De prime abord le résultat dépassa nos espérances : deux filles de Jean PELON et Jeanne PERDRAUX se sont bien mariées en 1840 et 1844 et … elles se prénommaient toutes les deux Marie !!! [7]
Hélas, nous déchantâmes car ces deux mariées étaient nées en 1818 et 1821 ; il ne s’agissait donc pas de nos deux anonymes nées en 1817, mais seulement de leurs deux sœurs puinées dont il faut toutefois souligner qu’elles étaient étonnamment porteuses du même prénom.
Exit les mariages ! Il nous restait les décès…
Nous avons trouvé les deux actes à la date du 7/8/1817, donc dès le lendemain de leur venue au monde.
Bien que portant les numéros d’ordre 17 et 18 immédiatement consécutifs de ceux de leur naissance, ils avaient échappées à notre sagacité parce qu’ils n’étaient pas transcrits sur la même page …
Les gamines n’avaient donc vécu que deux heures !!! Nées anonymes, elles sont décédées anonymes avec les mêmes points de suspension en guise de prénom.

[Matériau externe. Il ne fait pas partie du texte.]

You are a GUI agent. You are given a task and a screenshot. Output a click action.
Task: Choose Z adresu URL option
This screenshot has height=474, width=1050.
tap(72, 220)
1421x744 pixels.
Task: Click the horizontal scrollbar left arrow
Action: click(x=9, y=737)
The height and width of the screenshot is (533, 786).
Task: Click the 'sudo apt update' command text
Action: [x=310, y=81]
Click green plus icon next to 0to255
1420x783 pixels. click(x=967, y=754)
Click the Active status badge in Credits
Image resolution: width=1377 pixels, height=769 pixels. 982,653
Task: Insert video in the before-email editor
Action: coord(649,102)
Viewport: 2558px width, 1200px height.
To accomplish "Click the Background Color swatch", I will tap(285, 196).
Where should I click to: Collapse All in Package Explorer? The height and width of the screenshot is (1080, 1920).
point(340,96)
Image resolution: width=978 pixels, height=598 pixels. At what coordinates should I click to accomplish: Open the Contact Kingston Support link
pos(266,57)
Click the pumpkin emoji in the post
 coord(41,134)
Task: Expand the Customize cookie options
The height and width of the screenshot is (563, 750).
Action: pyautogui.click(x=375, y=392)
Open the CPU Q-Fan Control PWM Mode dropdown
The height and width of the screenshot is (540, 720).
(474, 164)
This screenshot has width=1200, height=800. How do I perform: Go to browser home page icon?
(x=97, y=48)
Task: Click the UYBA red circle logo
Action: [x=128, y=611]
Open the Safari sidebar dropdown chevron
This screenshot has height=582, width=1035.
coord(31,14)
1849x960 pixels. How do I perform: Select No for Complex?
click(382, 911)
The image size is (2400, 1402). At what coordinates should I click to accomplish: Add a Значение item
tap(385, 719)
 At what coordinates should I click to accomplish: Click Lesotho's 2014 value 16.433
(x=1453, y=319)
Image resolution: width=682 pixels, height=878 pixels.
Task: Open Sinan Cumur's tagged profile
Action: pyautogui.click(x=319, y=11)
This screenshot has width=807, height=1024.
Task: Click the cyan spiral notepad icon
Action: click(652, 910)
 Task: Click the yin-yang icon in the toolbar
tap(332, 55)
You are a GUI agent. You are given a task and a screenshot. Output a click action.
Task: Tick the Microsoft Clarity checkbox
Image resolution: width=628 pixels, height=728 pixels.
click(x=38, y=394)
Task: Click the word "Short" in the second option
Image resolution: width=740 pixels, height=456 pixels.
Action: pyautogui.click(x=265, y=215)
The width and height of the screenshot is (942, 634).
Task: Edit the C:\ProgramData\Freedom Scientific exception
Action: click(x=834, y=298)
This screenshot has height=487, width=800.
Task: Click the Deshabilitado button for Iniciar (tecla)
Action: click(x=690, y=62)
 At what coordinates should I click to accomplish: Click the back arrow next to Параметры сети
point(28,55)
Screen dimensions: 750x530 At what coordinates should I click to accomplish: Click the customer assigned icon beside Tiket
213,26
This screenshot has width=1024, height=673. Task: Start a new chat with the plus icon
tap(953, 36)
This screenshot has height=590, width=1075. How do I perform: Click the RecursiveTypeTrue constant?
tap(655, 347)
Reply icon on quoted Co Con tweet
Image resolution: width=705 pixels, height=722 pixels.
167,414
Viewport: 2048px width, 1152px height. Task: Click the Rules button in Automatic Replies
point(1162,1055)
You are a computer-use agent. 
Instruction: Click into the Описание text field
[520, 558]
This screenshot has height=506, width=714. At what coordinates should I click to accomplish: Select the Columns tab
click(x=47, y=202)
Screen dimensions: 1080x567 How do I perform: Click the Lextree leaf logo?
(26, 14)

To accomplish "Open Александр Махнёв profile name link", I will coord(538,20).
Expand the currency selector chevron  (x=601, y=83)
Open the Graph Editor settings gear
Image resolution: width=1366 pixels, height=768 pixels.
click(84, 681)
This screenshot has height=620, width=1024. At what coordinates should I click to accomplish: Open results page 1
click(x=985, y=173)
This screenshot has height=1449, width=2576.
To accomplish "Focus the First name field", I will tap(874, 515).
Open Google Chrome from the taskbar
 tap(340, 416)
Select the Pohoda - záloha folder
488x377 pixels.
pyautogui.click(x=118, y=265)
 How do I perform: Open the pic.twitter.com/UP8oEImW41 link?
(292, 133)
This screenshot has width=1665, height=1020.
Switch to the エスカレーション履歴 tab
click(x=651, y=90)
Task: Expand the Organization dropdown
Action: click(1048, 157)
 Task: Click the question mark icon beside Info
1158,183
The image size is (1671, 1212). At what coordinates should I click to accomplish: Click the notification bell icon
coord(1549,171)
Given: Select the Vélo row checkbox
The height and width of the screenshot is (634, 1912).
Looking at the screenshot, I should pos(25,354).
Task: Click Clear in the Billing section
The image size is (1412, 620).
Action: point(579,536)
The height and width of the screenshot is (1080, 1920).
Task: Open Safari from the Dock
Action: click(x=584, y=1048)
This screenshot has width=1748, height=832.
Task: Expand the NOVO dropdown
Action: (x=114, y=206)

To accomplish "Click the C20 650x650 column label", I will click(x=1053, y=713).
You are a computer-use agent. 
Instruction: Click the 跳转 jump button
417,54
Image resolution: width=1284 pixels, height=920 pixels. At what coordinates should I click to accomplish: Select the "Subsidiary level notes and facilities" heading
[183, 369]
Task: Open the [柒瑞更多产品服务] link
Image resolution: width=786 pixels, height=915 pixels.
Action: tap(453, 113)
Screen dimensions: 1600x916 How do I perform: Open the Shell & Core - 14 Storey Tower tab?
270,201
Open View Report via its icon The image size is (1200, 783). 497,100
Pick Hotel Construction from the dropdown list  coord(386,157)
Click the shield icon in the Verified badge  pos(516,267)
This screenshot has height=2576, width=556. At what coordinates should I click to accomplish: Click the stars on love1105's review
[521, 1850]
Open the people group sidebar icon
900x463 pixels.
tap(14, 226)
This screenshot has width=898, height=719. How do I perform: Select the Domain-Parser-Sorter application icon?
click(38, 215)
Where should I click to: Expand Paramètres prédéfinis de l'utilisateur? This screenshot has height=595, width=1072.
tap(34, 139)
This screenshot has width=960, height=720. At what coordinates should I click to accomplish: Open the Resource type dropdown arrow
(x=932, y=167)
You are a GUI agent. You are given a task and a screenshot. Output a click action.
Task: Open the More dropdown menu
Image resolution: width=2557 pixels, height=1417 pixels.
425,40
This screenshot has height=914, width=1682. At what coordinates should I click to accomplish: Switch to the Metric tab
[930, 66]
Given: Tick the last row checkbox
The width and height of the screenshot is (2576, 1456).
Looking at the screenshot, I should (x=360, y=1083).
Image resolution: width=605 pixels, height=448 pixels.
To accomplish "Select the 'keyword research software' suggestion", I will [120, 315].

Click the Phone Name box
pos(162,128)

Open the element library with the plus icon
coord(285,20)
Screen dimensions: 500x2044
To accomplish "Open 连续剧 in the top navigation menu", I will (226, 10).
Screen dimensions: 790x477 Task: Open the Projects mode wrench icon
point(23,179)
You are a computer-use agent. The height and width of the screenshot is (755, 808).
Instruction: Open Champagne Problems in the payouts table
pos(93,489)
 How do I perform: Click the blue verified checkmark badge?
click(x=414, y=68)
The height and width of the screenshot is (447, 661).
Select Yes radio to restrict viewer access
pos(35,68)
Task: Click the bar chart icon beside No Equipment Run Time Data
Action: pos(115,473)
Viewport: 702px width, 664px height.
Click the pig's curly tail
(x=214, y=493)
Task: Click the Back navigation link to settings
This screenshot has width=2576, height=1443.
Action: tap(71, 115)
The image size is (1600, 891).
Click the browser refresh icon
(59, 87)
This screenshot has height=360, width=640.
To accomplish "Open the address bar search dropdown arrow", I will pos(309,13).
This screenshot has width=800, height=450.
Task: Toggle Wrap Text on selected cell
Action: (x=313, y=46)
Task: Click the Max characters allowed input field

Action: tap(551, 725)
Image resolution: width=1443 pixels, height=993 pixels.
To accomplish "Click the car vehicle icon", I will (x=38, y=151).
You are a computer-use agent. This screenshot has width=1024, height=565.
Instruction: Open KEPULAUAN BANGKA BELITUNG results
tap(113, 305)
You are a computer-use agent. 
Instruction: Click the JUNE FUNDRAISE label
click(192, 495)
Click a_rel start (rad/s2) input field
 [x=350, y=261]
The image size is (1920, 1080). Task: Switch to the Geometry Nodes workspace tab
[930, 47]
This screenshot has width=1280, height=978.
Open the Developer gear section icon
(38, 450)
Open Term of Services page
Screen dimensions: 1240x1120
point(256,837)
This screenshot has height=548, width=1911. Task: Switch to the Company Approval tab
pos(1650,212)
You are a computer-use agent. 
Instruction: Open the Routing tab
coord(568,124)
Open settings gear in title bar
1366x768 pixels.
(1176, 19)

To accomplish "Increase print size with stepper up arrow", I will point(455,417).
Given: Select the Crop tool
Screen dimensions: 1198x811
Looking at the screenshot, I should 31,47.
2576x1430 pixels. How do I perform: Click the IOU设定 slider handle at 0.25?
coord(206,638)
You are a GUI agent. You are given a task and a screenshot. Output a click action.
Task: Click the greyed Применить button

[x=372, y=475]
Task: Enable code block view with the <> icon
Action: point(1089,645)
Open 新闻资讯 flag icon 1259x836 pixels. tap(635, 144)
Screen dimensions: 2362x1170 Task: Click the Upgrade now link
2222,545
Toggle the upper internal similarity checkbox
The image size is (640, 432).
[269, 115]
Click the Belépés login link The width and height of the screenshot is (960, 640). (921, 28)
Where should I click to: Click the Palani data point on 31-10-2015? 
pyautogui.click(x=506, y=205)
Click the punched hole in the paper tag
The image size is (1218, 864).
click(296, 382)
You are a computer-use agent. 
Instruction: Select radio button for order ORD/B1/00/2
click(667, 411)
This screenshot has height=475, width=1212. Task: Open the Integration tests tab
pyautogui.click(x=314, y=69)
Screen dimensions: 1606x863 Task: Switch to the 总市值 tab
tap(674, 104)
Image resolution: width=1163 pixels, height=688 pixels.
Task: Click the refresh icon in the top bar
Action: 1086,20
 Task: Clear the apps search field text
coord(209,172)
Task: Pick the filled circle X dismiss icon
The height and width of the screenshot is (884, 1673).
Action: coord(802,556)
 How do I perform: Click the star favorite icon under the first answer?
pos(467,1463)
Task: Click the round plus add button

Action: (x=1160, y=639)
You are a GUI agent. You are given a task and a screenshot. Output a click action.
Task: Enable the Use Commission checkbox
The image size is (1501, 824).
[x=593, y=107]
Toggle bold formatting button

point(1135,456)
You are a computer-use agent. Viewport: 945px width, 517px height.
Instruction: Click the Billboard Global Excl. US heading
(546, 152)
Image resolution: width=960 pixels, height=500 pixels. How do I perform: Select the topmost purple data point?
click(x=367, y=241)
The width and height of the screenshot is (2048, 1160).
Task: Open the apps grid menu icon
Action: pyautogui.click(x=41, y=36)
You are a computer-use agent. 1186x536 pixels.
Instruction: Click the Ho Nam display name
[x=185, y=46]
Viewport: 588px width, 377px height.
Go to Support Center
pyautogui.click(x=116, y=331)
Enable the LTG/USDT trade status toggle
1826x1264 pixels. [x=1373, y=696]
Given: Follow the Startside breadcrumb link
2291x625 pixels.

Mais deux énigmes perdurent :
1- Pourquoi n’ayant vécu que deux heures, leurs actes de naissance et de décès sont datés respectivement des 6 et 7 août … ???
2- L’intermède révolutionnaire était terminé depuis belle lurette et Douzat, village catholique, avait retrouvé ses traditions religieuses et en particulier la préoccupation majeure du baptême en urgence ou à défaut de l’ondoiement des nouveaux nés à l’avenir douteux [8].
Bien que très brève, la courte vie des petites PELON laissait pourtant largement l’opportunité de procéder à leur intronisation dans la communauté paroissiale ; mais comment envisager que leurs baptêmes ou ondoiements se soient faits sans qu’il y ait eu l’attribution de prénoms ?
Douzat, c’est pays petit, petit, tout petit… ; pourtant ses registres d’état-civil rapportent des événements tout à fait extraordinaires.
Nous venons de vous conter quelques facéties trouvées au fil de ses pages ; mais ce ne sont pas les seules perles que nous y avons dénichées ; nous vous les dévoilerons dans de prochains articles.